T.C. Boyle Sprich mit mir Cover Hanser Verlag

In einer Fernsehshow sieht die junge, zurückhaltend-schüchterne, katholisch aufgewachsene Frühpädagogik-Studentin Aimee einen Auftritt des Schimpansen Sam mit dem an ihrer UCSM lehrenden Professor Guy Schermerhorn. Sams kommunikativer Art der Gebärdensprache faszinieren Aimee sofort und weil Schermerhorn studentische Aushilfskräfte sucht, bewirbt sie sich um einen Job. Bei der ersten Begegnung auf Schermerhorns Ranch fällt ihr Sam sofort in die Arme, Liebe auf den ersten Blick bei beiden. Für den zweijährigen Sam, der seit kurz nach der Geburt als Mensch erzogen wird, nimmt Aimee fortan die Rolle der Ersatzmutter ein, nachdem Schermerhorns Frau und erste Bezugsperson vor wenigen Wochen das Weite gesucht hat. Durch kleinere Kapitel, in denen T.C. Boyle aus der Perspektive Sams erzählt, ahnen die Leser frühzeitig das programmierte Scheitern des Projekts.

Erneute Wendung

Nachdem ein wissenschaftlicher Aufsatz von einem „Denkfehler in den Studien zum Spracherwerb von Primaten“ ausging und Kollegen anschließend das Programm „als erledigt“ bezeichneten, fordert Professor Dr. Moncrief, Sams rechtmäßiger Besitzer und von Boyle als nicht nur äußerlich als Bösewicht dieser Story beschrieben, seinen Schimpansen zurück. Aimee, die eine intime Beziehung zu ihrem elf Jahre älteren Professor führt, reist von Kalifornien nach Iowa zu Moncriefs Hauptsitz, wo Sam nun mit anderen, von ihm nicht als solche erkannten Artgenossen ein tristes Dasein in einem Käfig frisst. Als ihm Tierversuche an einer anderen Uni drohen, entführt Aimee Sam, sorgt für eine erneute Wendung des Romans und für die Fortsetzung des sich anbahnenden Dramas.

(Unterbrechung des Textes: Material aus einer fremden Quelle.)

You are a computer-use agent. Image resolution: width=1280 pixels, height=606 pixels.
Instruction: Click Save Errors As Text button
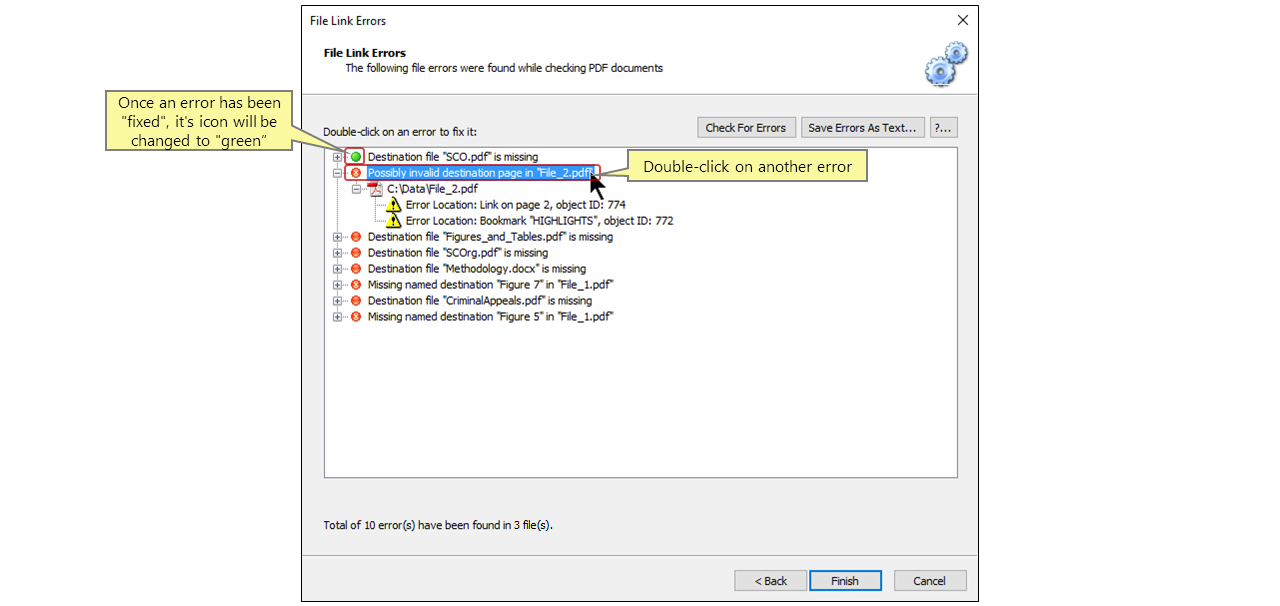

T.C. Boyle als Experte des Entwicklungsromans

In seiner typischen Manier lotet T.C. Boyle einmal mehr die Frage nach dem Verhältnis von Mensch und Natur aus, mit der Kernfrage nach einem tierischen Bewußtsein im Mittelpunkt. Gekonnt hält er uns in der Vermenschlichung eines Schimpansen den Spiegel vor und bemüht gleichsam einen kritischen Umgang mit den Grenzen der Wissenschaft. In der Zeichnung der Person Aimees zeigt sich T.C. Boyle als ein ausgewiesener Experte im Genre des Entwicklungsromans und punktet darüber hinaus im Skizzieren starker Charakter-Figuren. Mit traumwandlerischer Sicherheit hält er die Balance aus emotionaler Begeisterung und wissenschaftlicher Attitüde seiner Protagonisten für das Sujet. Seinen unwiderstehlichen Plot erzählt Boyle wieder voller Vitalität und Enthusiasmus. Ein echter T.C. Boyle eben.

T.C. Boyle: „Sprich mit mir“, Hanser, aus dem Amerikanischen übersetzt von Dirk van Gunsteren, Hardcover, 352 Seiten, 978-3-446-26915-6, 25 Euro. (Beitragsbild von Peter-Andreas Hassepien)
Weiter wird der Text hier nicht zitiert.